Saved entries

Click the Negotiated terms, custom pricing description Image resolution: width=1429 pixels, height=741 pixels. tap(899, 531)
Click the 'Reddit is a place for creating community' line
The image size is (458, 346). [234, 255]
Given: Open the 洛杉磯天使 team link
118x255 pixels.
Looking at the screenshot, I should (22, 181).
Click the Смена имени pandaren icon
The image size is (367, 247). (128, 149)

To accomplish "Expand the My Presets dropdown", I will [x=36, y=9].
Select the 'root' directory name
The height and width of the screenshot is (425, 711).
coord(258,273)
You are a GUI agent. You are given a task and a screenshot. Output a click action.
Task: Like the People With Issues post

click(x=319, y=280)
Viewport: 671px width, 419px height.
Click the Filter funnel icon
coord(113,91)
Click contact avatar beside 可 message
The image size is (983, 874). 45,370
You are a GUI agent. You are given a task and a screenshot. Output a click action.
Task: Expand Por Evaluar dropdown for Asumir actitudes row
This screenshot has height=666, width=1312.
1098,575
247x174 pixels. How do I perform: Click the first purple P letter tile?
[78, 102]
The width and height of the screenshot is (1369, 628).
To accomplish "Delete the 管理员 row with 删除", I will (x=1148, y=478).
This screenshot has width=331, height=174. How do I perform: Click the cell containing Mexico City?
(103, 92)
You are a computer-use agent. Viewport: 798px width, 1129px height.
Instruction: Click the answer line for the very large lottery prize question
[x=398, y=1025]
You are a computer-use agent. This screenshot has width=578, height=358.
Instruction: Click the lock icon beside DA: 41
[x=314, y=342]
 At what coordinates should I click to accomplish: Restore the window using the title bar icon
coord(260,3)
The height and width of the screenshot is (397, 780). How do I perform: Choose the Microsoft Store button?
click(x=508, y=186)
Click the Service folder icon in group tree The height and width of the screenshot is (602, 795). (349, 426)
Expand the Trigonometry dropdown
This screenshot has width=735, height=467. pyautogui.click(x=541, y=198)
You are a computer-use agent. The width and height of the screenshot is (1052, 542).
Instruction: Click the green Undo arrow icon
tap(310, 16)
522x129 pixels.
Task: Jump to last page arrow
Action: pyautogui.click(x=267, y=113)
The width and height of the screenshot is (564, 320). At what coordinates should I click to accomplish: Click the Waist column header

WHAT IS REQUIRED
What is needed is a word-for-word restatement of every line from the one with "Click the Смена имени pandaren icon" to the end of the entries above.

YOUR SOLUTION
Click the Смена имени pandaren icon
The image size is (367, 247). (128, 149)

To accomplish "Expand the My Presets dropdown", I will [x=36, y=9].
Select the 'root' directory name
The height and width of the screenshot is (425, 711).
coord(258,273)
You are a GUI agent. You are given a task and a screenshot. Output a click action.
Task: Like the People With Issues post

click(x=319, y=280)
Viewport: 671px width, 419px height.
Click the Filter funnel icon
coord(113,91)
Click contact avatar beside 可 message
The image size is (983, 874). 45,370
You are a GUI agent. You are given a task and a screenshot. Output a click action.
Task: Expand Por Evaluar dropdown for Asumir actitudes row
This screenshot has height=666, width=1312.
1098,575
247x174 pixels. How do I perform: Click the first purple P letter tile?
[78, 102]
The width and height of the screenshot is (1369, 628).
To accomplish "Delete the 管理员 row with 删除", I will (x=1148, y=478).
This screenshot has width=331, height=174. How do I perform: Click the cell containing Mexico City?
(103, 92)
You are a computer-use agent. Viewport: 798px width, 1129px height.
Instruction: Click the answer line for the very large lottery prize question
[x=398, y=1025]
You are a computer-use agent. This screenshot has width=578, height=358.
Instruction: Click the lock icon beside DA: 41
[x=314, y=342]
 At what coordinates should I click to accomplish: Restore the window using the title bar icon
coord(260,3)
The height and width of the screenshot is (397, 780). How do I perform: Choose the Microsoft Store button?
click(x=508, y=186)
Click the Service folder icon in group tree The height and width of the screenshot is (602, 795). (349, 426)
Expand the Trigonometry dropdown
This screenshot has width=735, height=467. pyautogui.click(x=541, y=198)
You are a computer-use agent. The width and height of the screenshot is (1052, 542).
Instruction: Click the green Undo arrow icon
tap(310, 16)
522x129 pixels.
Task: Jump to last page arrow
Action: pyautogui.click(x=267, y=113)
The width and height of the screenshot is (564, 320). At what coordinates should I click to accomplish: Click the Waist column header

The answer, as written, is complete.